- [Problem to work on] Please give again, exactly and only, the stretch of lines from the one containing "FORMY PŁATNOŚCI (1020, 2053)" to the end of the entries below.

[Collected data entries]
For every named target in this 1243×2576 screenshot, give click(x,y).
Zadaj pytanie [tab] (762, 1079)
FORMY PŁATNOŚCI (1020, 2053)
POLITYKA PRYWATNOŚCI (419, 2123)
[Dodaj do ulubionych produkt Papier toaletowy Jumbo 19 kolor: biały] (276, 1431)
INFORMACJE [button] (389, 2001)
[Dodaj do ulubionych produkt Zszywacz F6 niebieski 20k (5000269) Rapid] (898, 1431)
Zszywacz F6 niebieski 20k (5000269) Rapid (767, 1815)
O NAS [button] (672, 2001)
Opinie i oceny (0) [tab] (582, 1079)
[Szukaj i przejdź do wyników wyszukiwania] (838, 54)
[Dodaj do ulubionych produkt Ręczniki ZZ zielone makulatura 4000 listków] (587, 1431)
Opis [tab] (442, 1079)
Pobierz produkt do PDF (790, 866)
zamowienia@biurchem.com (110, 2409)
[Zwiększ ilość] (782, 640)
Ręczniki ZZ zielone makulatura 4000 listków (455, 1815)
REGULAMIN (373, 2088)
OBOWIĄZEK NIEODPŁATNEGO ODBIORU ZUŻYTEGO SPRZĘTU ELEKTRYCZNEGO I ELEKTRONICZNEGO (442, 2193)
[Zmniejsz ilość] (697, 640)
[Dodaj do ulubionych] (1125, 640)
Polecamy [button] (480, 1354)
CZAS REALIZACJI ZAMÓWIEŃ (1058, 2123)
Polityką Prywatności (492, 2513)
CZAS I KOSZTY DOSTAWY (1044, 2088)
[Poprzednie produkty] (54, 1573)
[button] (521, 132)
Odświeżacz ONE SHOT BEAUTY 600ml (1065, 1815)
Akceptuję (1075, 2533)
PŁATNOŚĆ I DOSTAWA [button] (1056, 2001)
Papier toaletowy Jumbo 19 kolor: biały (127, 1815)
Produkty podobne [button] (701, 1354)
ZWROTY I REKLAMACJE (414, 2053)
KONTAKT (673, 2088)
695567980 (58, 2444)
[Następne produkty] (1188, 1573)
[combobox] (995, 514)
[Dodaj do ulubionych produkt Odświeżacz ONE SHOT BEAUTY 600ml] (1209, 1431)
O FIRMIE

- [Reply to the exercise]
FORMY PŁATNOŚCI (1020, 2053)
POLITYKA PRYWATNOŚCI (419, 2123)
[Dodaj do ulubionych produkt Papier toaletowy Jumbo 19 kolor: biały] (276, 1431)
INFORMACJE [button] (389, 2001)
[Dodaj do ulubionych produkt Zszywacz F6 niebieski 20k (5000269) Rapid] (898, 1431)
Zszywacz F6 niebieski 20k (5000269) Rapid (767, 1815)
O NAS [button] (672, 2001)
Opinie i oceny (0) [tab] (582, 1079)
[Szukaj i przejdź do wyników wyszukiwania] (838, 54)
[Dodaj do ulubionych produkt Ręczniki ZZ zielone makulatura 4000 listków] (587, 1431)
Opis [tab] (442, 1079)
Pobierz produkt do PDF (790, 866)
zamowienia@biurchem.com (110, 2409)
[Zwiększ ilość] (782, 640)
Ręczniki ZZ zielone makulatura 4000 listków (455, 1815)
REGULAMIN (373, 2088)
OBOWIĄZEK NIEODPŁATNEGO ODBIORU ZUŻYTEGO SPRZĘTU ELEKTRYCZNEGO I ELEKTRONICZNEGO (442, 2193)
[Zmniejsz ilość] (697, 640)
[Dodaj do ulubionych] (1125, 640)
Polecamy [button] (480, 1354)
CZAS REALIZACJI ZAMÓWIEŃ (1058, 2123)
Polityką Prywatności (492, 2513)
CZAS I KOSZTY DOSTAWY (1044, 2088)
[Poprzednie produkty] (54, 1573)
[button] (521, 132)
Odświeżacz ONE SHOT BEAUTY 600ml (1065, 1815)
Akceptuję (1075, 2533)
PŁATNOŚĆ I DOSTAWA [button] (1056, 2001)
Papier toaletowy Jumbo 19 kolor: biały (127, 1815)
Produkty podobne [button] (701, 1354)
ZWROTY I REKLAMACJE (414, 2053)
KONTAKT (673, 2088)
695567980 (58, 2444)
[Następne produkty] (1188, 1573)
[combobox] (995, 514)
[Dodaj do ulubionych produkt Odświeżacz ONE SHOT BEAUTY 600ml] (1209, 1431)
O FIRMIE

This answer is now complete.